In general, the passage of a gas through a membrane may proceed through pores, i.e., continuous channels for fluid flow in communication with both feed and exit surfaces of the membrane (which pores may or may not be suitable for separation by Knudsen flow or diffusion); in another mechanism, in accordance with current views of membrane theory the passage of a gas through the membrane may be by interaction of the gas with the material of the membrane. In this latter postulated mechanism, the permeability of a gas through a membrane is believed to involve the solubility of the gas in the membrane material and the diffusion of the gas through the membrane. The permeability constant for a single gas is presently viewed as being the product of the solubility and diffusivity of that gas in the membrane. A given membrane material has a particular permeability constant for passage of a given gas by the interaction of the gas with the material of the membrane. The rate of permeation of the gas, i.e., flux, through the membrane is related to the permeability constant, but is also influenced by variables such as the membrane thickness, the physical nature of the membrane, the partial pressure differential of the permeate gas across the membrane, the temperature and the like.

------------

Short task 1:
Answer these questions using the passage on gas permeation through membranes.
(a) Of which two quantities is the permeability constant for a single gas presently viewed as the product?
(b) How does the passage define pores?
(c) Besides the permeability constant, which variables does the passage list as influencing the flux through the membrane?
Short task 2:
Write the next part of the passage on gas permeation through membranes, picking up after its final sentence.

[Target pointing data]
------------

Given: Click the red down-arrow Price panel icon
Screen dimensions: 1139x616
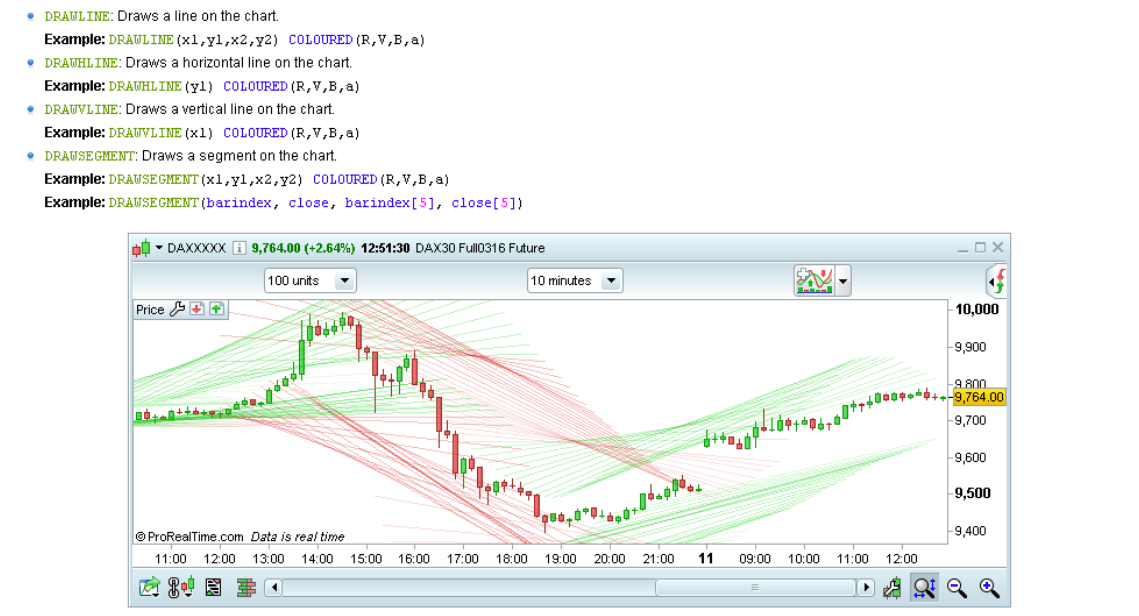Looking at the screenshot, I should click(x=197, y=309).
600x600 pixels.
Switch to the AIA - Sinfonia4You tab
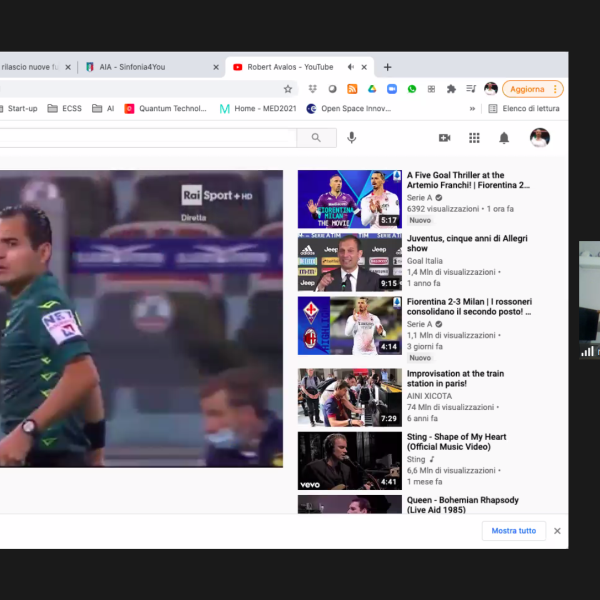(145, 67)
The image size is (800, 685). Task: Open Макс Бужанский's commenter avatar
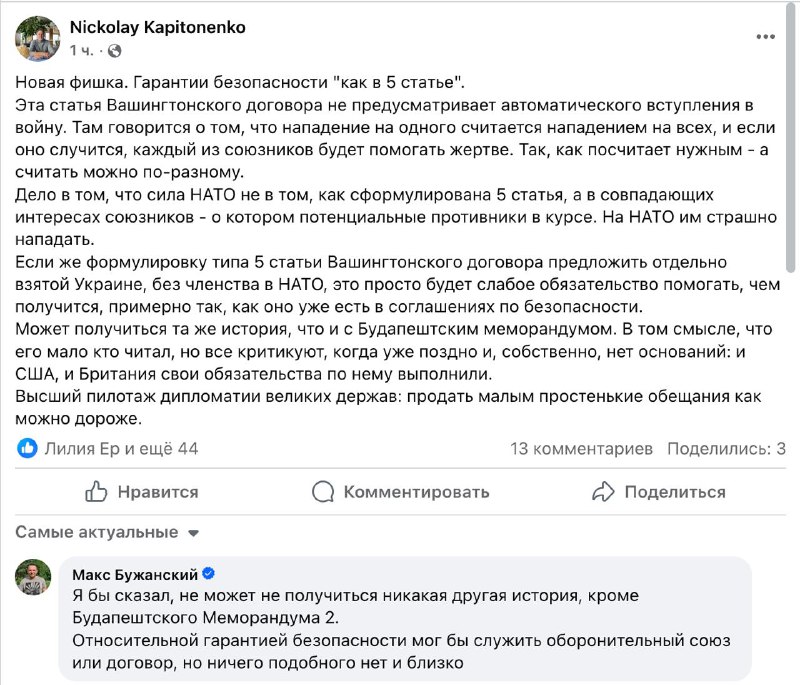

------------

Right answer 1:
(a) The solubility and the diffusivity of that gas in the membrane.
(b) As continuous channels for fluid flow in communication with both the feed and exit surfaces of the membrane.
(c) The membrane thickness, the physical nature of the membrane, the partial pressure differential of the permeate gas across the membrane, and the temperature.

Right answer 2:
It has been generally observed that materials which exhibit good separation of gases often have lower permeability constants compared to those of materials exhibiting poor separation of gases. In general, efforts have been directed to providing the material of a gas separation membrane in as thin a form as possible, in view of the low permeabilities, in order to provide adequate flux yet provide a membrane as pore-free as possible, such that gases are passed through the membrane by interaction with the material of the membrane. One approach to developing separation membranes suitable for gaseous systems has been to provide composite membranes having a superimposed membrane supported on an anisotropic porous support wherein the superimposed membrane provides the desired separation, i.e., the superimposed membrane is semi-permeable. The superimposed membranes are advantageously sufficiently thin, i.e., ultrathin, to provide reasonable fluxes. The essential function of the porous support is to support and protect the superimposed membrane without harming the delicate, thin superimposed membrane. Suitable supports are desirably porous to provide low resistance to permeate passage after the superimposed membrane has performed its function of selectively separating the permeate from the feed mixture. Klass et. al., U.S. Pat. No. 3,616,607; Stancell et. al., U.S. Pat. No. 3,657,113; Yasuda, U.S. Pat. No. 3,775,303; and Browall, U.S. Pat. No. 3,980,456 exemplify gas separation membranes having superimposed membranes on a porous support.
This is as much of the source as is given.